The Native Eye Was More Penetrating Than
Ours; For The Expression Of Our Men Was, "He Has Drunk The Blood
Of
men - you may see it in his eyes." He made no further difficulty
about Mr. Baldwin; but the week
After we left he inflicted a severe
wound on the head of one of his wives with his rhinoceros-horn club.
She, being of a good family, left him, and we subsequently met her
and another of his wives proceeding up the country.
The ground is strewn with agates for a number of miles above the
Falls; but the fires, which burn off the grass yearly, have injured
most of those on the surface. Our men were delighted to hear that
they do as well as flints for muskets; and this with the new ideas of
the value of gold (dalama) and malachite, that they had acquired at
Tette, made them conceive that we were not altogether silly in
picking up and looking at stones.
Marching up the river, we crossed the Lekone at its confluence, about
eight miles above the island Kalai, and went on to a village opposite
the Island Chundu.
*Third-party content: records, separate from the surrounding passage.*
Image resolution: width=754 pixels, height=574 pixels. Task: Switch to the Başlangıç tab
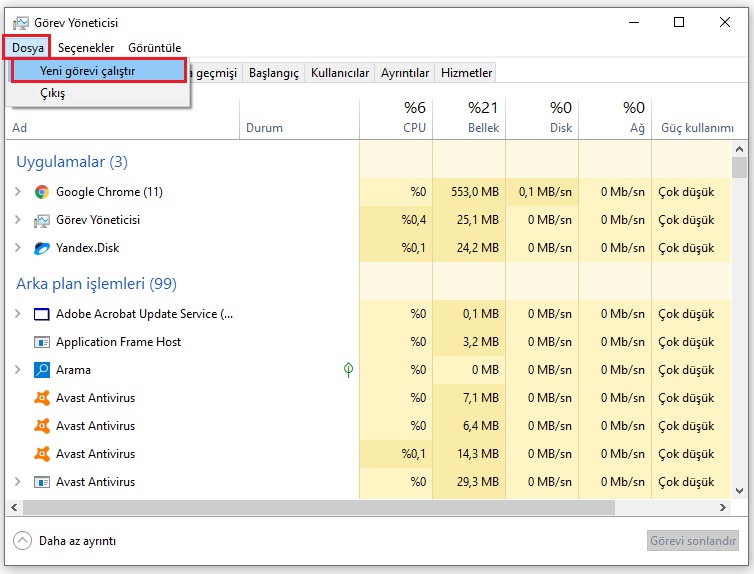(273, 73)
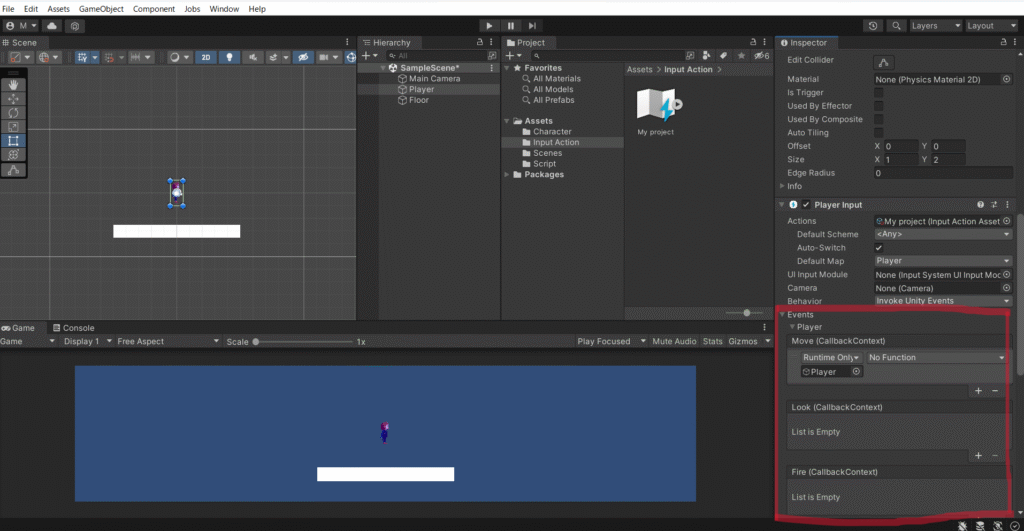Open the Layers dropdown in top toolbar
Image resolution: width=1024 pixels, height=531 pixels.
coord(935,26)
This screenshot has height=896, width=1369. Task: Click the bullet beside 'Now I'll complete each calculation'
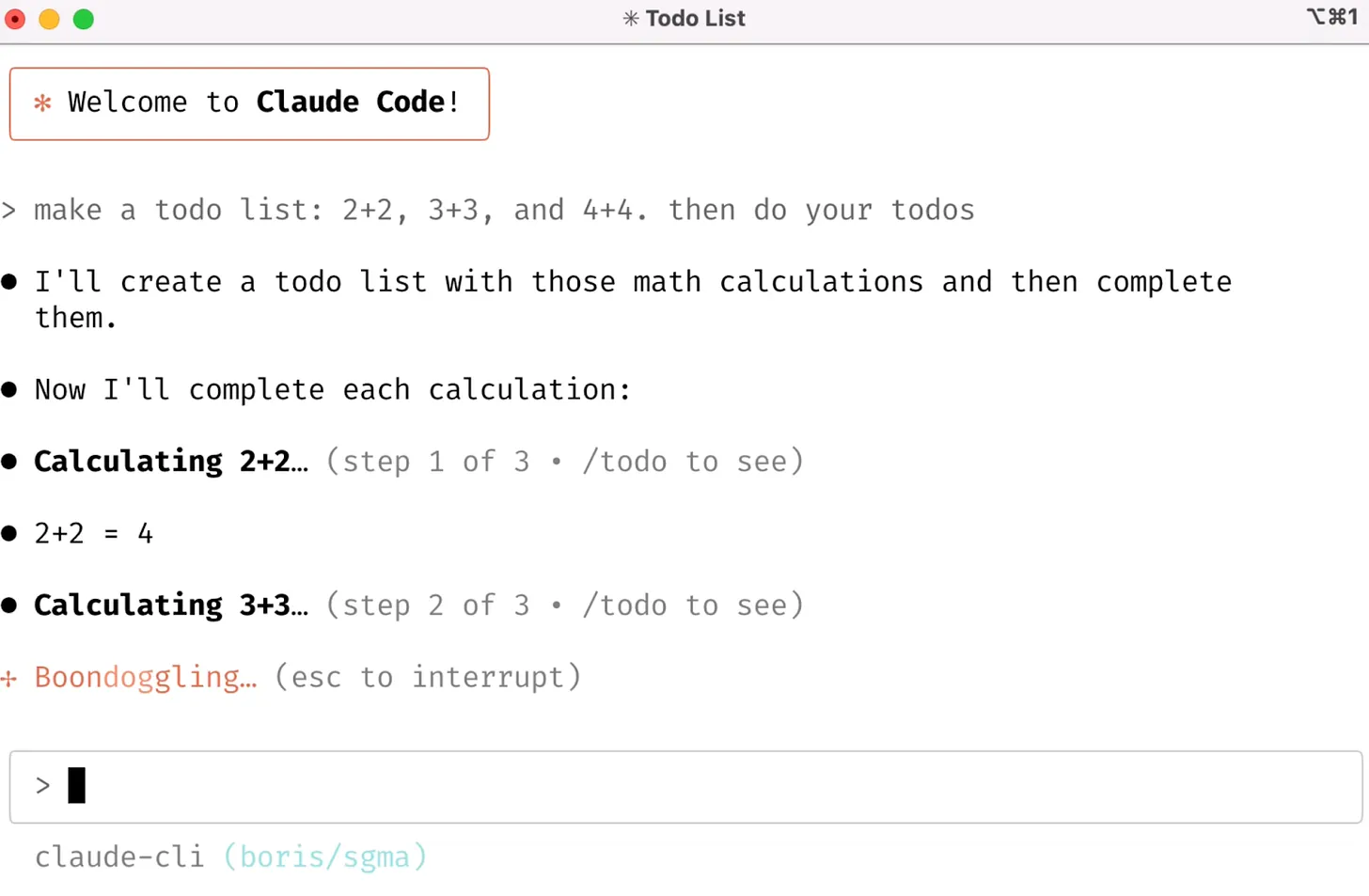click(9, 389)
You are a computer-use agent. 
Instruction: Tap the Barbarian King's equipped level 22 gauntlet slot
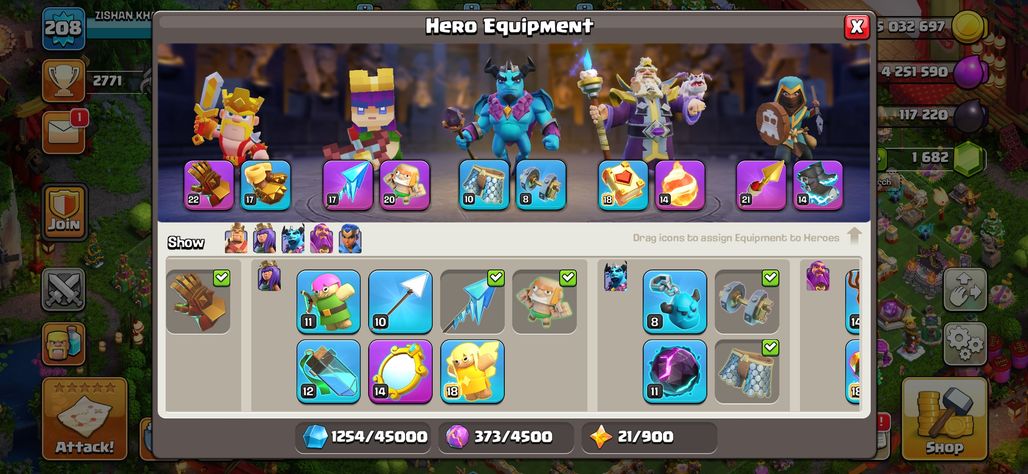tap(208, 185)
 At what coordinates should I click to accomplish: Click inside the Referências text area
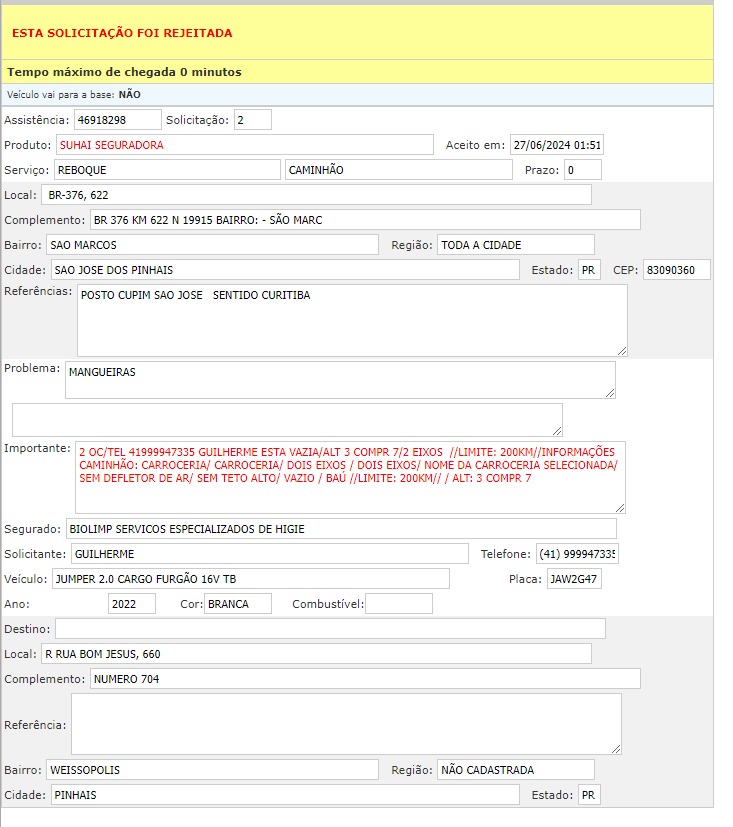351,320
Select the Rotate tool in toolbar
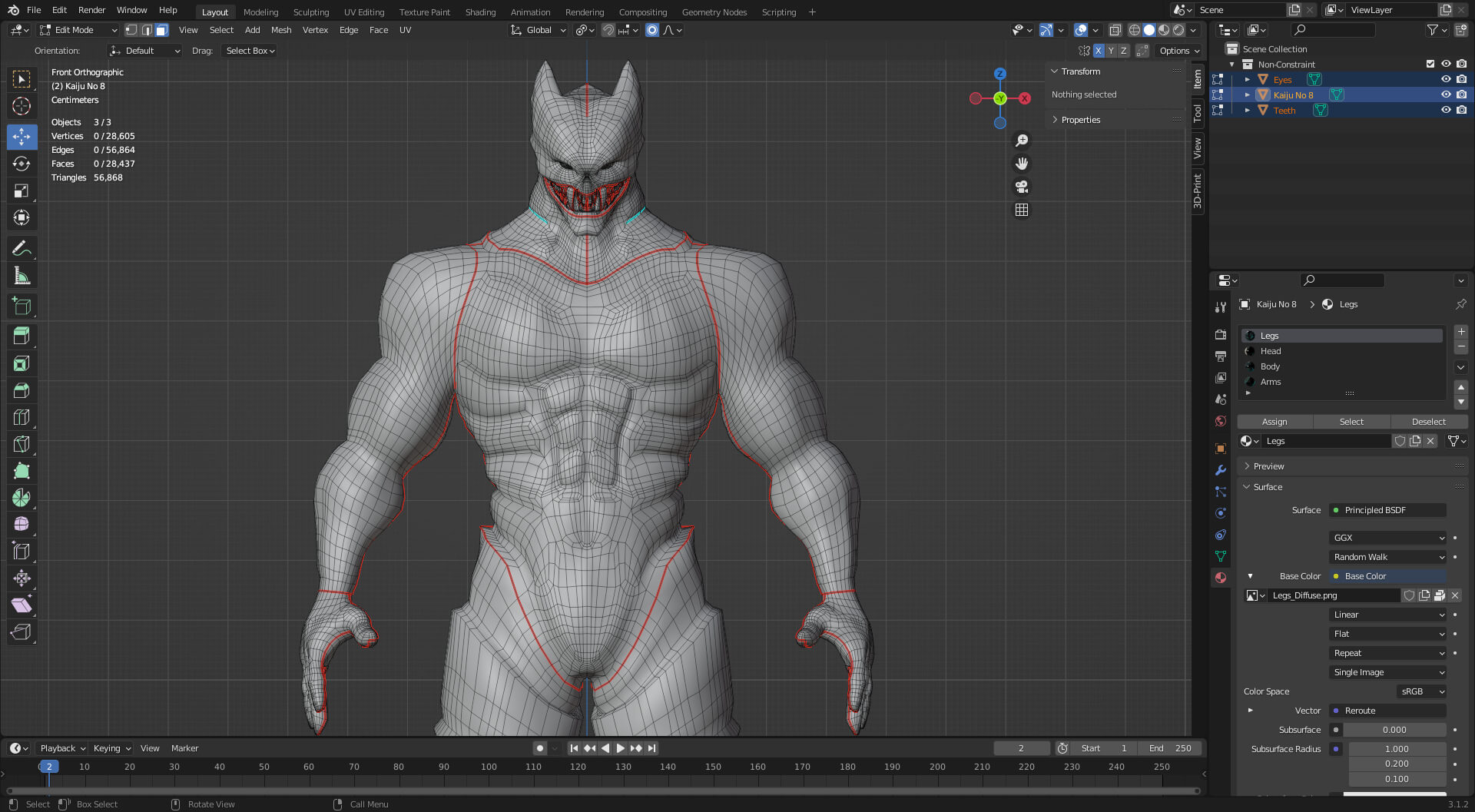This screenshot has height=812, width=1475. click(22, 164)
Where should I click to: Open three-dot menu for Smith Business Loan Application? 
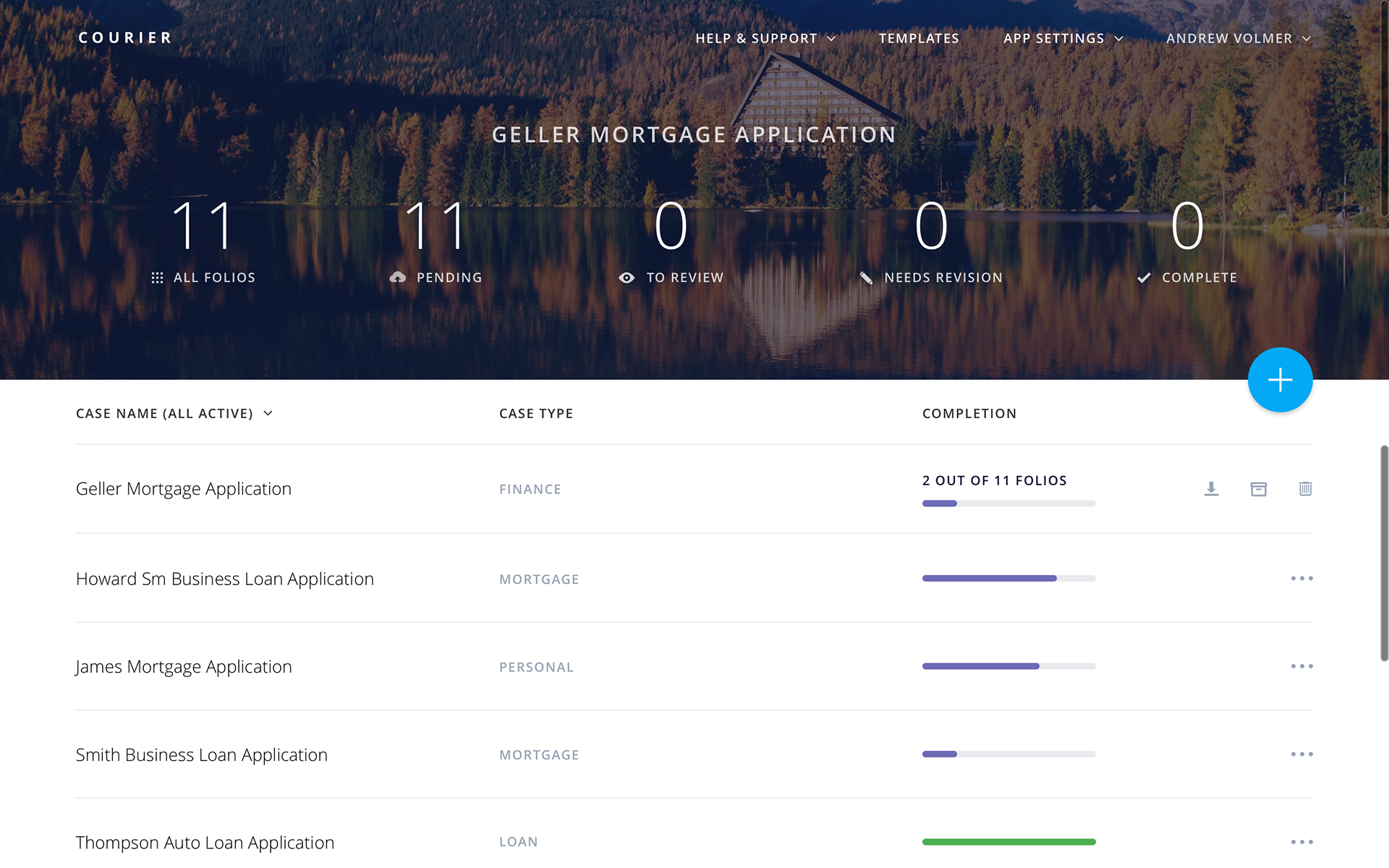point(1301,754)
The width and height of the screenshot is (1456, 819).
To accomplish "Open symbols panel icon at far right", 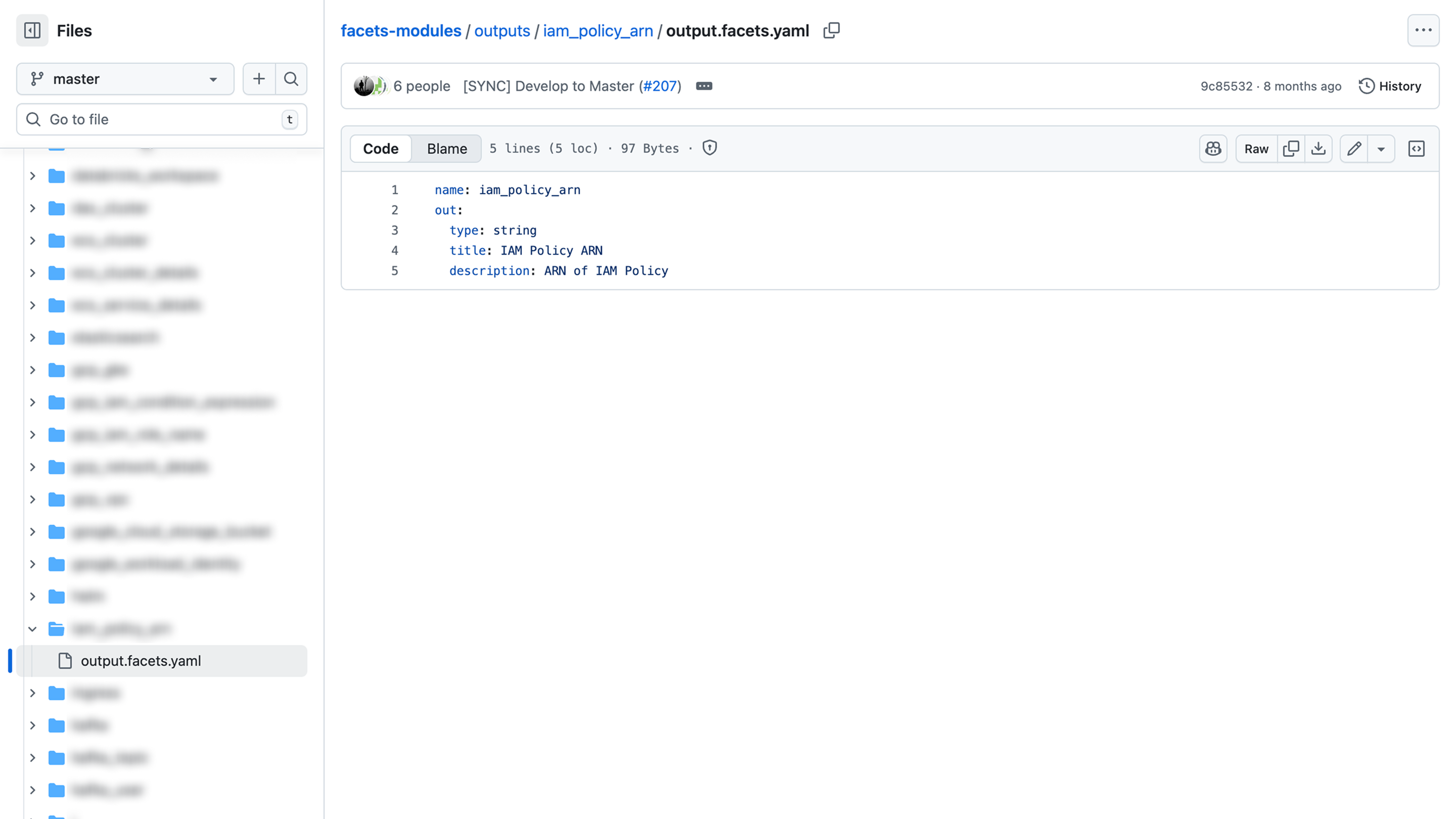I will point(1416,149).
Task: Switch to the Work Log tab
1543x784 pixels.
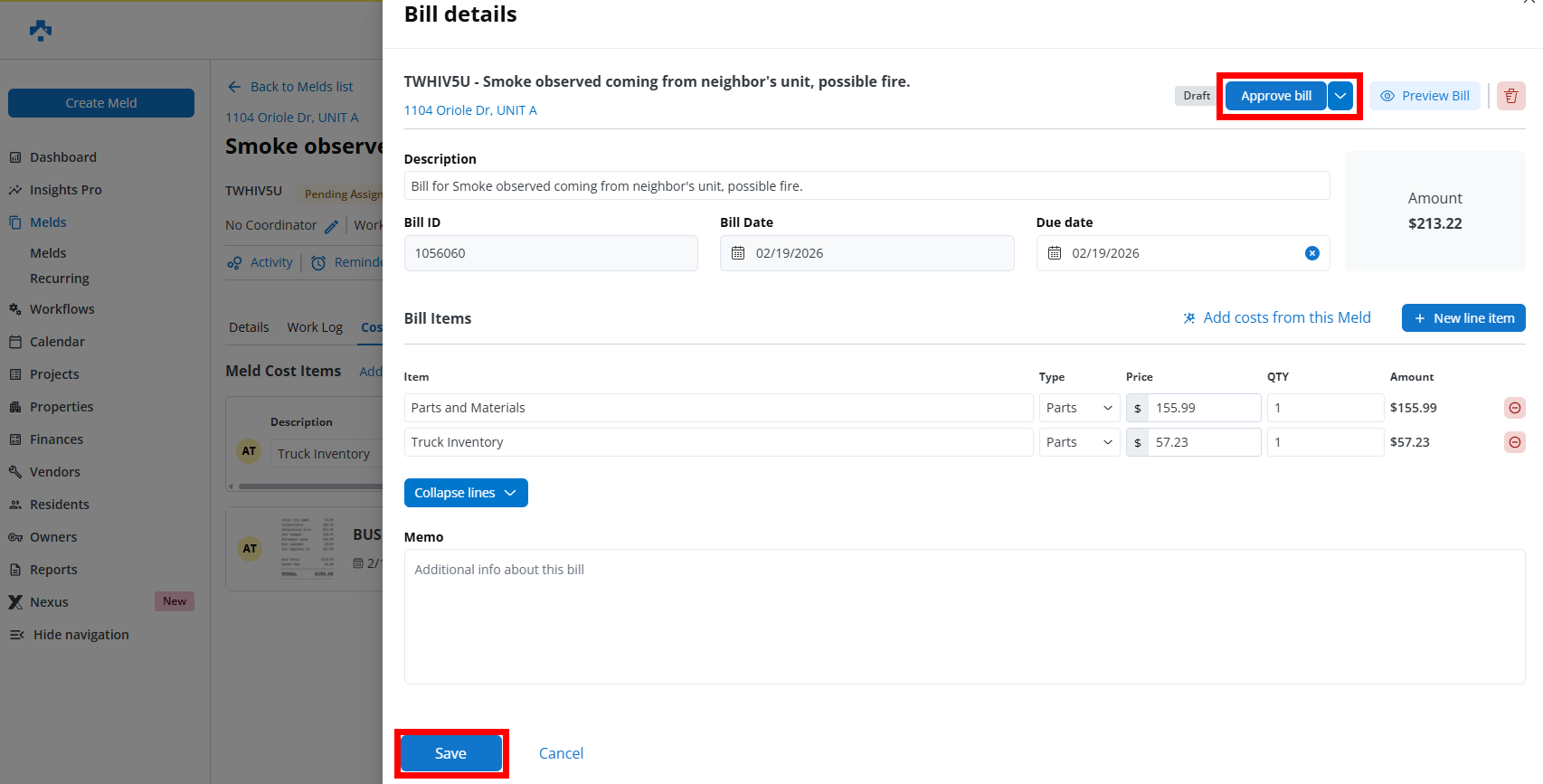Action: click(315, 327)
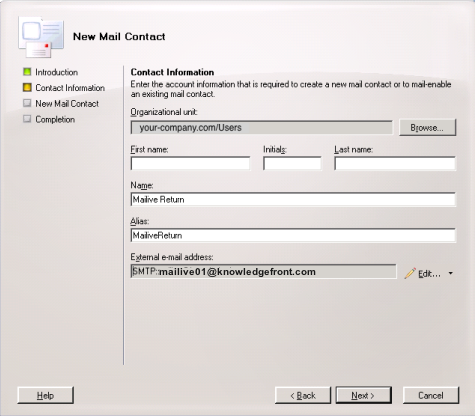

Nambowe, the headman, is one of the Matebele or
Zulus, who have had to flee from the anger of Moselekatse, to take
refuge with the Makololo.
We spent Sunday, the 12th, at the village of Molele, a tall old
Batoka, who was proud of having formerly been a great favourite with
Sebituane. In coming hither we passed through patches of forest
abounding in all sorts of game. The elephants' tusks, placed over
graves, are now allowed to decay, and the skulls, which the former
Batoka stuck on poles to ornament their villages, not being renewed,
now crumble into dust. Here the famine, of which we had heard,
became apparent, Molele's people being employed in digging up the
tsitla root out of the marshes, and cutting out the soft core of the
young palm-trees, for food.
The village, situated on the side of a wooded ridge, commands an
extensive view of a great expanse of meadow and marsh lying along the
bank of the river. On these holmes herds of buffaloes and waterbucks
daily graze in security, as they have in the reedy marshes a refuge
into which they can run on the approach of danger. The pretty little
tianyane or ourebi is abundant further on, and herds of blue
weldebeests or brindled gnus (Katoblepas Gorgon) amused us by their
fantastic capers. They present a much more ferocious aspect than the
lion himself, but are quite timid. We never could, by waving a red
handkerchief, according to the prescription, induce them to venture
near to us. It may therefore be that the red colour excites their
fury only when wounded or hotly pursued. Herds of lechee or lechwe
now enliven the meadows; and they and their younger brother, the
graceful poku, smaller, and of a rounder contour, race together
towards the grassy fens. We venture to call the poku after the late
Major Vardon, a noble-hearted African traveller; but fully anticipate
that some aspiring Nimrod will prefer that his own name should go
down to posterity on the back of this buck.